(Source data)
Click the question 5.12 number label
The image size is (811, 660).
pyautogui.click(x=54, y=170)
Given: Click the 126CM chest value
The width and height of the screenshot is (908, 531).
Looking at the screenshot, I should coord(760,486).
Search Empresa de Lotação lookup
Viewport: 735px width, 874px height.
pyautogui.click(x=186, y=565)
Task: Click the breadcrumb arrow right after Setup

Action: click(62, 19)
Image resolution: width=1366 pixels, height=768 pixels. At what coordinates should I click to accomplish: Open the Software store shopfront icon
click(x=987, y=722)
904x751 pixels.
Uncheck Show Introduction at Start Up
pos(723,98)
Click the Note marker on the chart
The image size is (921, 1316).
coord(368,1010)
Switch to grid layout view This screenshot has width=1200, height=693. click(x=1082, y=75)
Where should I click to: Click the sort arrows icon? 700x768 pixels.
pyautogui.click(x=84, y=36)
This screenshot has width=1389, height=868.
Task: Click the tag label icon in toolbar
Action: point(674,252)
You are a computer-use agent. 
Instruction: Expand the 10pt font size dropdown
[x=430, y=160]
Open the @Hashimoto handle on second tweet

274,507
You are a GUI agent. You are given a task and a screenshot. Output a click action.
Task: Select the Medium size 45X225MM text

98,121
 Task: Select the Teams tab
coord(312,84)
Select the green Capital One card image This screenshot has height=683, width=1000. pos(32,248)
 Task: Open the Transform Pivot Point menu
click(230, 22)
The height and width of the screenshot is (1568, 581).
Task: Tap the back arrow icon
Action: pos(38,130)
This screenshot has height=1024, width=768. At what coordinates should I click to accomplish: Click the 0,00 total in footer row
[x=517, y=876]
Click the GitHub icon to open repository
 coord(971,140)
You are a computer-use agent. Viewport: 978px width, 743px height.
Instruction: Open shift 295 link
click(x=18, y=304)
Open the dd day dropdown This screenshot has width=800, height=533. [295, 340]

● **What is being asked**
For the string "computer", filter the data and copy out each line where it occurs.

● **Result for this task**
You are a computer-use agent. 
You are a computer-use agent. Viewport: 978px width, 743px height.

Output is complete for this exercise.